Fotovoltaico nei campi, Origgio, Uboldo, Cerro Maggiore e Gerenzano fanno fronte comune
Origgio, Uboldo, Cerro Maggiore e Gerenzano uniscono le forze per tutelare i terreni agricoli dal possibile arrivo di impianti fotovoltaici a terra. I quattro Comuni del Parco dei Mughetti hanno incontrato giovedì 6 agosto gli agricoltori del territorio per affrontare il tema del consumo di suolo agricolo.
La preoccupazione riguarda la normativa nazionale, che considera idonee al fotovoltaico a terra anche alcune aree classificate come agricole. Tra queste rientrano i terreni entro 350 metri dagli impianti industriali e quelli entro 300 metri dalle autostrade. Condizioni presenti anche nel territorio del Parco dei Mughetti.
Fotovoltaico e suolo agricolo, Origgio, Uboldo, Cerro Maggiore e Gerenzano pronti a intervenire
A Origgio, Uboldo, Cerro Maggiore e Gerenzano sono già stati presentati, oppure potrebbero essere presentati, progetti per grandi impianti fotovoltaici. Da qui la decisione delle amministrazioni di confrontarsi con gli agricoltori.
La posizione emersa dall’incontro è chiara: proteggere il suolo agricolo e privilegiare il fotovoltaico su edifici, parcheggi, aree industriali e artigianali, cave dismesse e discariche.
I Comuni hanno inoltre sottolineato il valore dei terreni agricoli per la produzione di cibo, ma anche per la tutela dell’ambiente. Il suolo contribuisce infatti a mitigare le ondate di calore, favorisce la ricarica delle falde, riduce il rischio di allagamenti e rappresenta un habitat per flora e fauna.

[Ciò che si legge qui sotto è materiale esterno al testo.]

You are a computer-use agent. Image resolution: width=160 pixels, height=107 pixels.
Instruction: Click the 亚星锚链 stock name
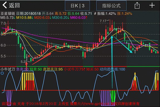point(8,14)
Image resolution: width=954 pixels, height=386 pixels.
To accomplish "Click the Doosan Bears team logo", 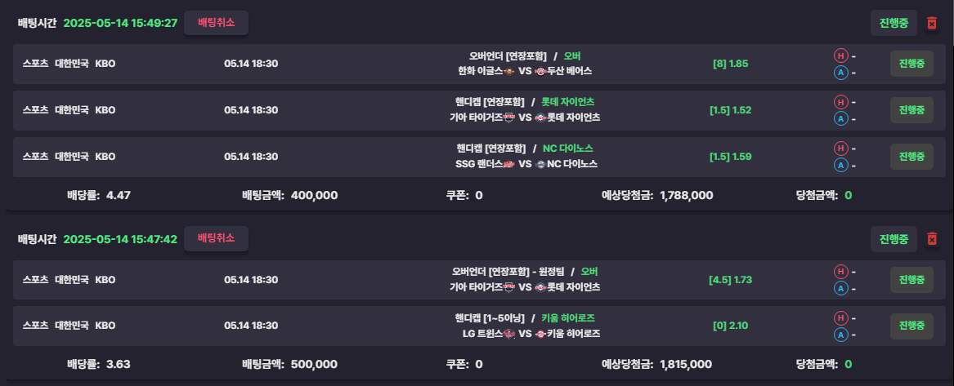I will (540, 71).
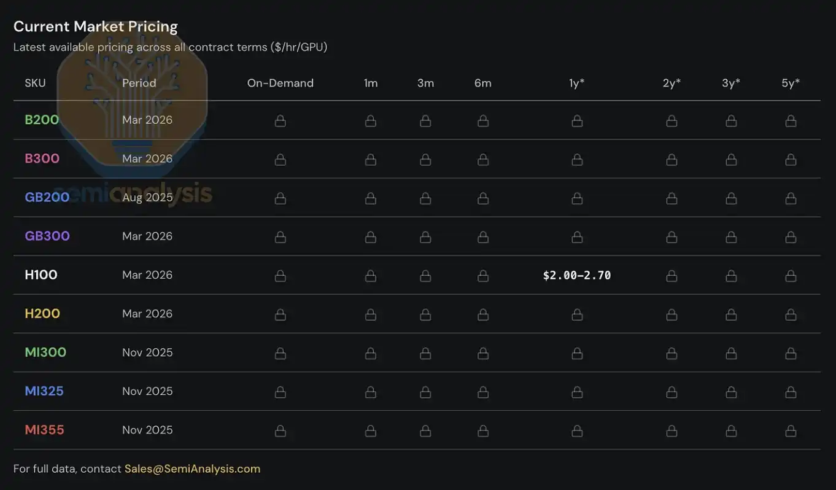This screenshot has height=490, width=836.
Task: Select the MI355 SKU label
Action: pos(44,430)
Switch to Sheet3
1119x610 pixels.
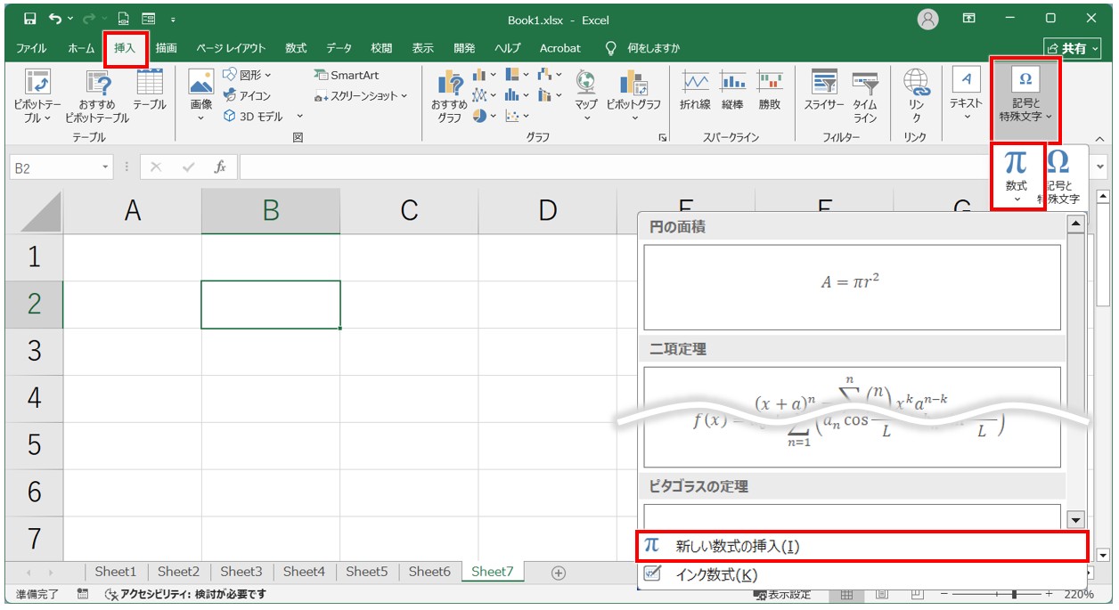click(241, 573)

Ora le quattro amministrazioni intendono predisporre un protocollo d’intesa con gli agricoltori e adottare strumenti per disincentivare il consumo di suolo agricolo destinato agli impianti fotovoltaici a terra. L’obiettivo è favorire una transizione energetica sostenibile, senza compromettere il territorio.